Filed under: Business | Tags: cap and trade, carbon, carbon emissions, carbon fees, climate change, Congress, emissions, EPA, European Union, greenhouse gases, politics
Should the U.S. follow the European Union’s example of a cap-and-trade system to fight greenhouse gas emissions? No, according to two EPA lawyers who recently sent an open letter to Congress outlining their concerns over the proposed cap-and-trade legislation. Cited in the letter as problems with a cap-and-trade system are problems with verifying emissions, setting the beginning emissions cap, difficulties in policing the trading, a misplaced belief in the market theory, and the likelihood of enriching “polluting industries and their consultants.” The couple urges that the U.S. adopt a carbon fee system to combat greenhouse gas emissions.
It would be wise for lawmakers to listen to the couple’s arguments especially with the recent news out of the World Bank.

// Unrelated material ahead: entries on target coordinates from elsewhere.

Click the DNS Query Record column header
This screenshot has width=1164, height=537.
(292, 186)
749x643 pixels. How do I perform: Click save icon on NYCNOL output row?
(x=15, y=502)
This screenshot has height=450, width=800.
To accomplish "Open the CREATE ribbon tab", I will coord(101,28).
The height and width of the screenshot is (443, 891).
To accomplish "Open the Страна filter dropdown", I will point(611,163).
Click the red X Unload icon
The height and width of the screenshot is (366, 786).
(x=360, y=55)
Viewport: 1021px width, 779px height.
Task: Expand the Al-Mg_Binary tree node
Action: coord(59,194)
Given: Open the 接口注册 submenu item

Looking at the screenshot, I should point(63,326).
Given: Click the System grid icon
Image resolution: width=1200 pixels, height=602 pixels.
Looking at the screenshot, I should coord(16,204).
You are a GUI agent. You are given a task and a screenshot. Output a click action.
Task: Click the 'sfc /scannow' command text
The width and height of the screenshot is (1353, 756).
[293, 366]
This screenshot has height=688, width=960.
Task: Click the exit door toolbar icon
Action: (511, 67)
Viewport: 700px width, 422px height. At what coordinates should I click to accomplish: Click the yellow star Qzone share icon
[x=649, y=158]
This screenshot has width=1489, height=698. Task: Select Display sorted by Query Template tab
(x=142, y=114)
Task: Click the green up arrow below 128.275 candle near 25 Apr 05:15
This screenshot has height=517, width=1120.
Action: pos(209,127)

The World’s Bank carbon finance unit recently stated “[t]he global carbon market more than doubled in value in 2007 to $64 billion, but that masked slow growth in actual greenhouse gas emissions cuts.” Sounds like the European Union’s carbon market is making a lot of consultants rich, not curbing greenhouse gas emissions, and generally not improving the environment. Hopefully, the U.S. can learn from the European Union’s shortfalls and not make the same mistakes.